Nurullah ER


DEPREMİN ALTINCI AYI

Nurullah ER


Bölgemizde yaşanan deprem felaketi altıncı ayına girdi.

Kış mevsiminin en soğuk ve yağmurlu günleriydi.

Yaz sıcağının en etkili olduğu, yakıcı, kavurucu günlerinden geçiyoruz.

Depremin yaşandığı günlerin soğuğunu, acısını yaşayanlar, şimdi de kavurucu sıcağını soluyorlar, depremin sorunlarıyla boğuşuyorlar.

Yaşanan sıcaklık her ne kadar eski tabirle Eyyam-ı Buhur, yani yazın en sıcak günleri olarak adlandırılsa da bilim adamları, Birleşmiş Milletler yetkilileri ‘Küresel ısınmadan’ dem vuruyorlar. Ne var ki vebali kimin boynuna söylemiyorlar, önlem için acilen yapılması gerekenler konusunda çözüm üretmiyorlar.

Depremin acı, mevsimin boğucu, ekonominin yakıcı sıcağı ile yanıp tutuşuyor vatandaş.

Derdine çare olanalar, yarasına merhem sürenler, sorunların çözüm için bir şeyler yapıyor görülse de elle tutulur somut bir   şey görülmüyor.
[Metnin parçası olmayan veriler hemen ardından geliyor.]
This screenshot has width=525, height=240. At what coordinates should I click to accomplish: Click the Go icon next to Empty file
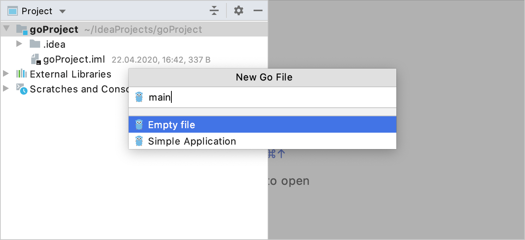pos(139,124)
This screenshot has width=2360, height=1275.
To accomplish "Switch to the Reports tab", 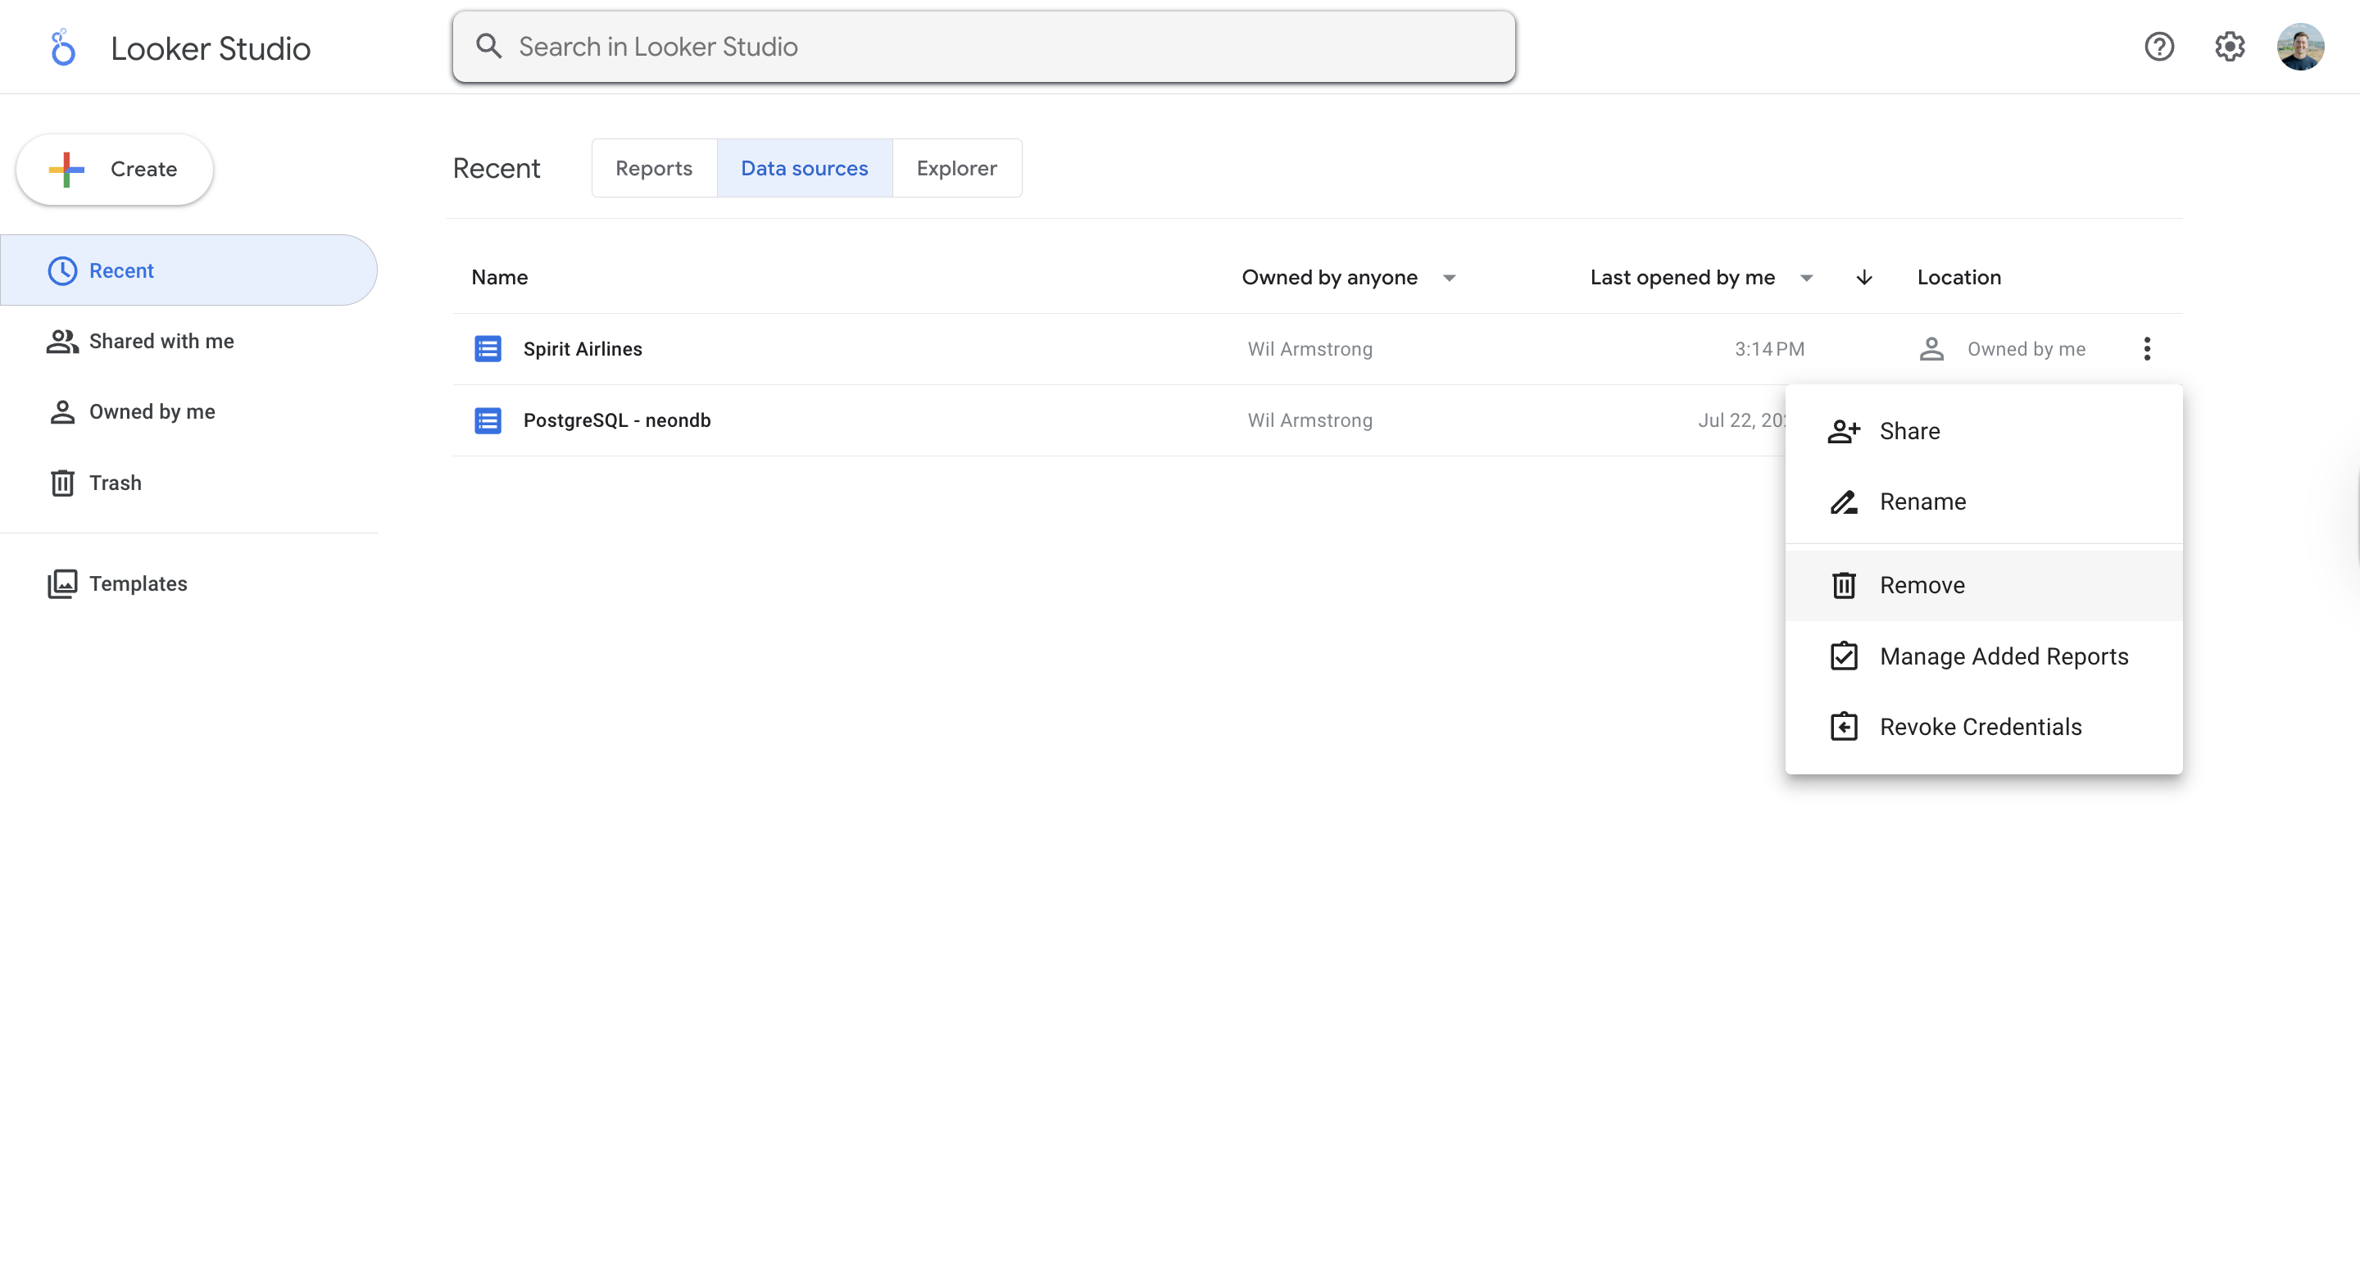I will point(653,169).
Yapılan zamlarla yaşanan pahalılık her şeyin tuzu biberi oluyor, maaş artIşları cebe girmeden eriyor.
Depremde hayatını kaybedenler ebedi uykularında yatarlarken, geride kalanlar yaşama tutunmak için çare arayışında olsalar da, karşılarında kocaman bir dağ; ne çıkışı belli, ne inişi. Çadırlarda, konteynerlerde hayat çekilmez oluyor.  Sarı, kavurucu sıcağın hangi olumsuzluğunu yazsak bir yanı eksik kalıyor. Toz, toprak, pis atık sular, çöp, susuzluk, elektrik sorunu, banyosuzluk... Beslenmeye ve barınmaya dair ne varsa sorun...

Sorununa çözüm bulamayan vatandaş depremin acısını yıkık evi, boş sokaklar, caddeler, kafeler, iş yerleriyle paylaşıyorlar. Derdini onlara dökercesine bakışıyor, birbirlerine bakıp bakıp ağlaşıyor. Oralar da kendinden dertli. Sahil boydan boya su. Deniz sahiplenmişcesine gitmiyor. Yürüyüş yolları sessiz, gazinolar ıssız, anıt alanı kimsesiz. Ağaçların gölgesinde oturulmuyor, geceleri yıldızlar sayılmıyor, melteminde serinlenilmiyor. Aşklar yaşanmıyor, çocuklar oynaşmıyor, emekliler dertleşmiyor. Deniz kokan İskenderun şimdi toz toprak kokuyor, sahil şeridi ki böyle giderse sahil yok olacak, İskenderun eski İskenderun olmayacak artık.

Gördüğün, duyduğun, dokunduğun her şey acı.

Bu haliyle İskenderun’a herkes  yabancı.